→ **TASK INSTRUCTIONS**
Copy out precisely the lines from the start of the data through the line with "Given: Toggle the", and keep pictures out of it.

Records drawn from a dataset
::::::::::

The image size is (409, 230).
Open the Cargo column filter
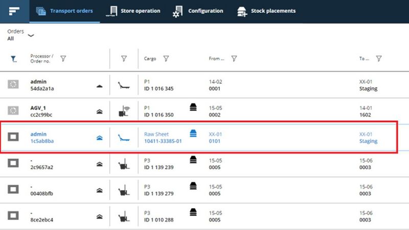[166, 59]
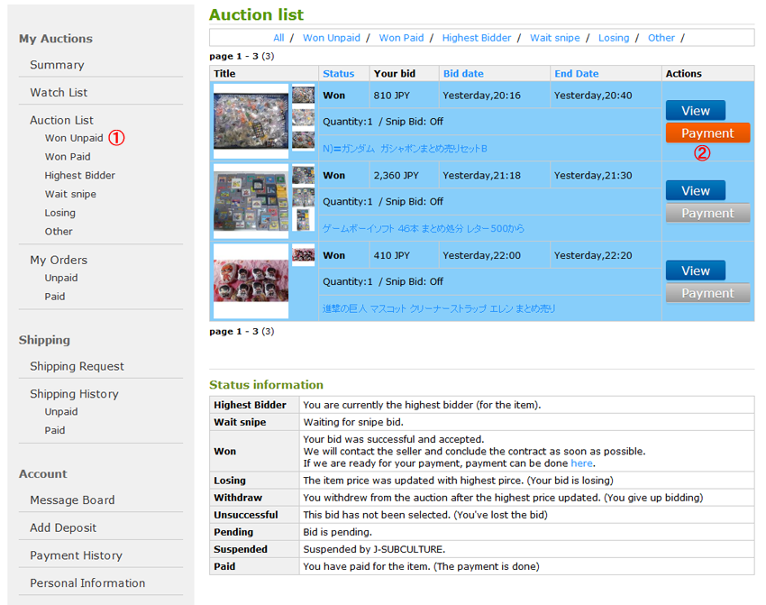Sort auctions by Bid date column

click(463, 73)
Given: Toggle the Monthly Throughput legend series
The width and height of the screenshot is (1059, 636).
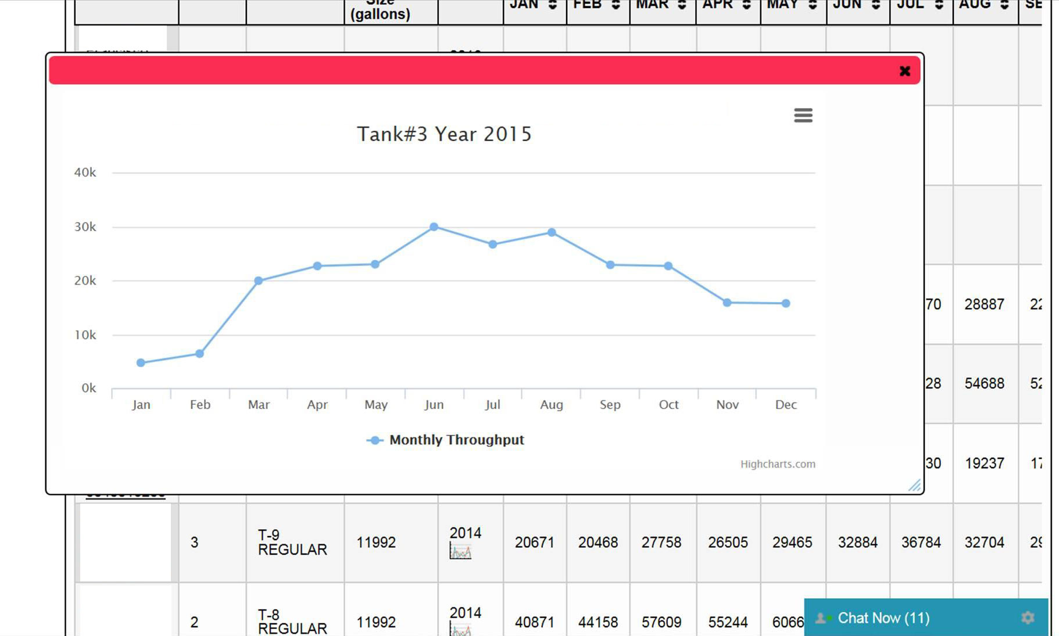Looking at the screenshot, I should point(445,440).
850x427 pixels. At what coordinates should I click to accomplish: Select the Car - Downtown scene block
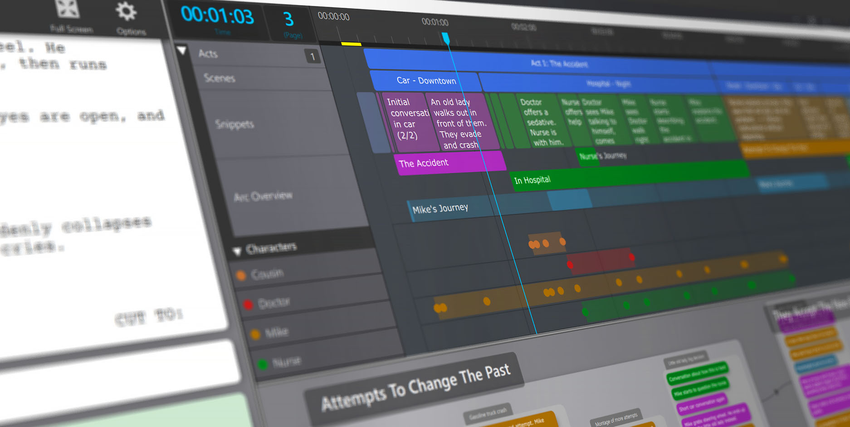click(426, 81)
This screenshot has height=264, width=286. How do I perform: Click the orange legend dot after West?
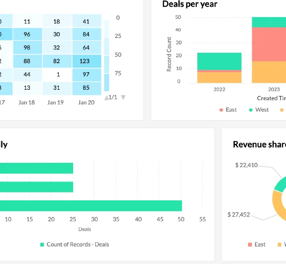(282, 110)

::::::::::

→ **RESPONSE**
The image size is (409, 230).
Open the Cargo column filter
[166, 59]
Sort auctions by Bid date column

click(463, 73)
Given: Toggle the Monthly Throughput legend series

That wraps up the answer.